Injection therapy including lidocaine and corticosteroid may be recommended when impingement does not improve with initial conservative treatment. This is determined based on the age, condition and activity level of each patient.

When conservative treatment does not improve the condition, arthroscopic surgery may be indicated in order to facilitate decompression.

With the greatest range of motion than any other joint in the body, the shoulder is vulnerable to injury as well as many problems that can cause pain, tenderness and weakness. The shoulder is surrounded by four muscles (the infraspinatus, teres minor, supraspinatus, and subscapularis) and accompanying tendons, which are collectively called the Rotator Cuff and serve as part of a delicate balance of strength, flexibility and stability.

Rotator Cuff tears can result from a single action or the cumulative affect of gradual degenerative stress caused by long term involvement in overhead sports such as throwing, tennis and swimming – possibly following rotator cuff tendonitis, impingement, or dysfunction. Tears can also result from the degenerative affects of aging. Damage is classified as either extrinsic (initiated from the outside and resultant of a trauma or overuse), or intrinsic (initiated from the inside and resultant of degeneration with aging and calcific presence).

Symptoms generally include pain, weakness and loss of motion. Pain intensifies during overhead or above the shoulder activities. There may also be night pain that disrupts sleep.

Those at Risk
Athletes involved in overhead sports and the elderly experiencing tissue degeneration in the shoulder joint are most often diagnosed with a rotator cuff tear. Though, calcific tendonitis, which can eventually lead to a rotator cuff tear, may occur in those ranging in age from 30 to 50 years.

Patient history and physical examination is key in establishing any diagnosis, but particularly for a rotator cuff tear. Pain is assessed as patients move through a series of passive shoulder movements involving forward flexion, as well as internal and external rotation at various rotations.

Radiographic testing is also helpful in eliminating the presence of calcific deposits and other contributing factors. In patients with a history of severe trauma or who experience extreme weakness, magnetic resonance imaging or an arthrogram may be indicated in order to determine appropriate treatment.

Most rotator cuff injuries can be addressed nonsurgically and may respond to a course of conservative treatment that includes anti-inflammatory medication and rehabilitative exercises – involving all muscle groups instrumental in shoulder function, with both positive and negative force. If pain persists, cortisone injection treatment may be indicated.

And in more serious cases non responsive to conservative treatment, arthroscopic surgery may be indicated and instrumental in removing damaged portions of the bursa and repairing the torn rotator cuff tendons with suture anchors. Arthritis of the AC joint and other shoulder pathology can also be addressed at the same time.

A winged scapula is a shoulder injury or condition causing the scapula or shoulder blade to protrude out at the back, which is exaggerated when pushing against an object. It is the result of damage or a contusion to the long thoracic nerve of the shoulder or area muscle weakness. This nerve damage may also be the result of a direct trauma to the shoulder.

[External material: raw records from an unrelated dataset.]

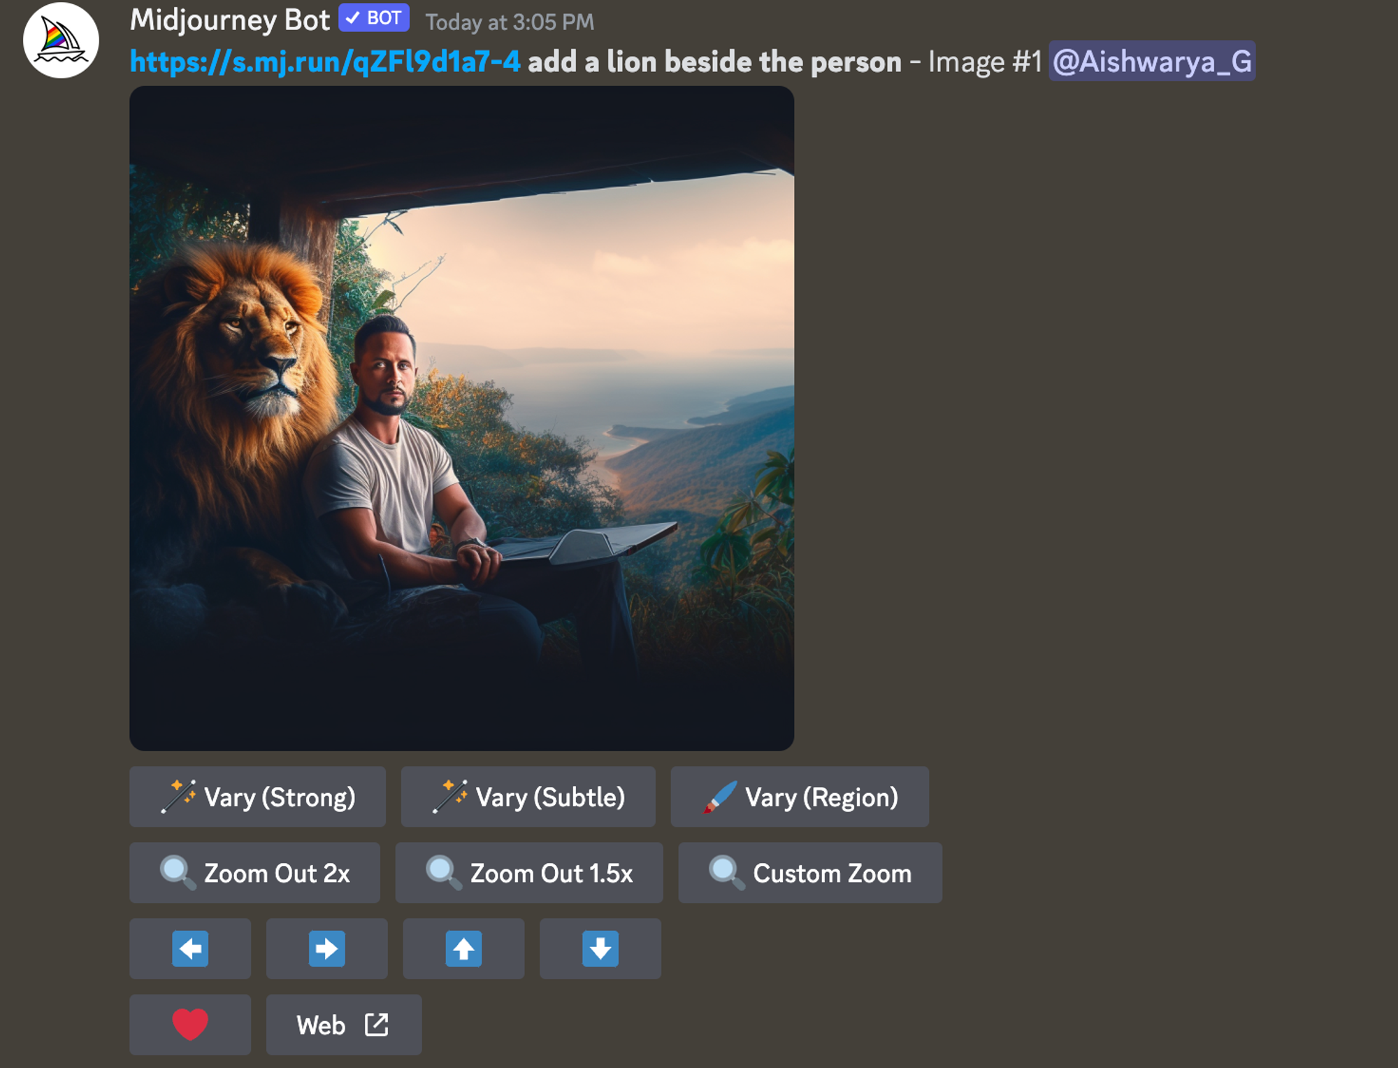Click the Zoom Out 2x magnifier icon
This screenshot has width=1398, height=1068.
[x=174, y=873]
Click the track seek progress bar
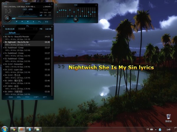Image resolution: width=177 pixels, height=132 pixels. click(30, 18)
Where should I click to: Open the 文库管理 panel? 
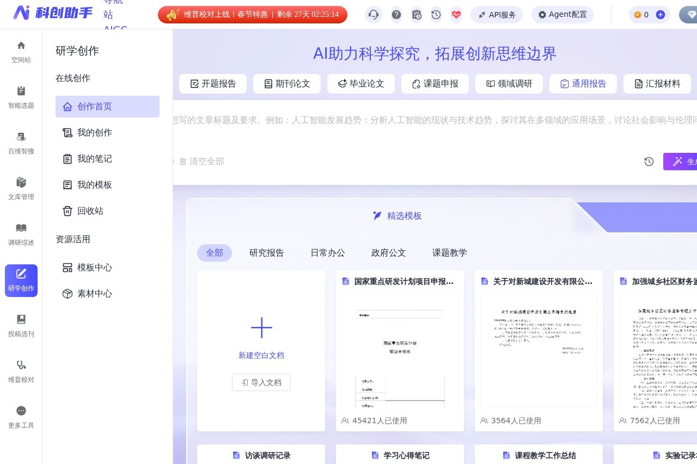pyautogui.click(x=21, y=189)
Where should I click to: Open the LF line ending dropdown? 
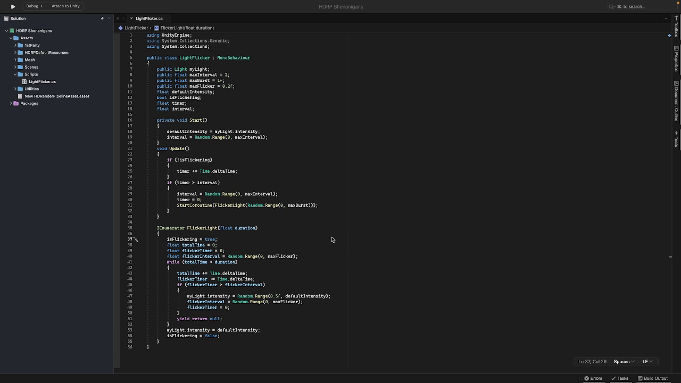pos(647,362)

Aside from the protrusion of the scapula at the back, those suffering from winged scapula also experience pain, a reduction in shoulder movement, difficulty lifting and pressure on the scapula when sitting or leaning against a solid surface such as a chair.

Those at Risk
Athletes involved in contact sports placing the shoulder in jeopardy of a direct blow are often diagnosed with winged scapula.

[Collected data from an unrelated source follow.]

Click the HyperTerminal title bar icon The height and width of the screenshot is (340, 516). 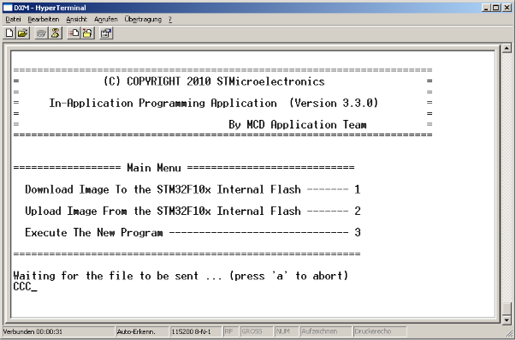click(8, 7)
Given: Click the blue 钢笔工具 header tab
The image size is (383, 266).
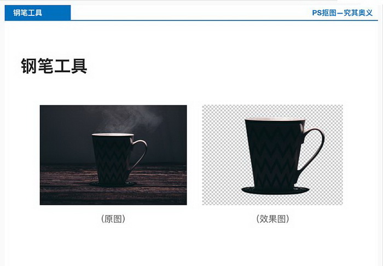Looking at the screenshot, I should coord(38,13).
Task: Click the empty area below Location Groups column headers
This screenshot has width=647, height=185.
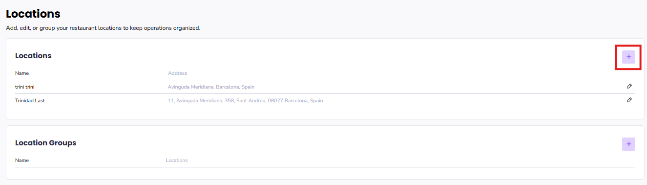Action: pyautogui.click(x=325, y=172)
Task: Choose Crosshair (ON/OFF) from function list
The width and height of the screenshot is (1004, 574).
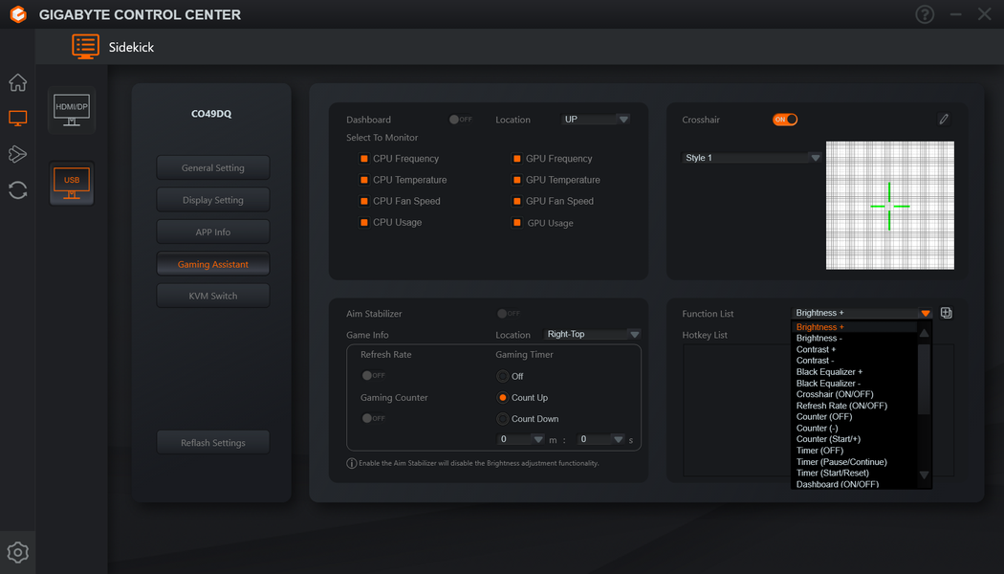Action: pos(835,394)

The protrusion at the back is a strong indicator of winged scapula. Patient history and physical examination are generally all that is necessary for diagnosis. Though, an X-ray may be indicated to thoroughly assess the area of impact and rule out other damage.

Initial treatment for winged scapula is conservative and involves a complete rehabilitation program designed to strengthen the shoulder and surrounding muscles. If the condition is not improved with conservative treatment, surgery may be required to correct the problem and restore full shoulder function.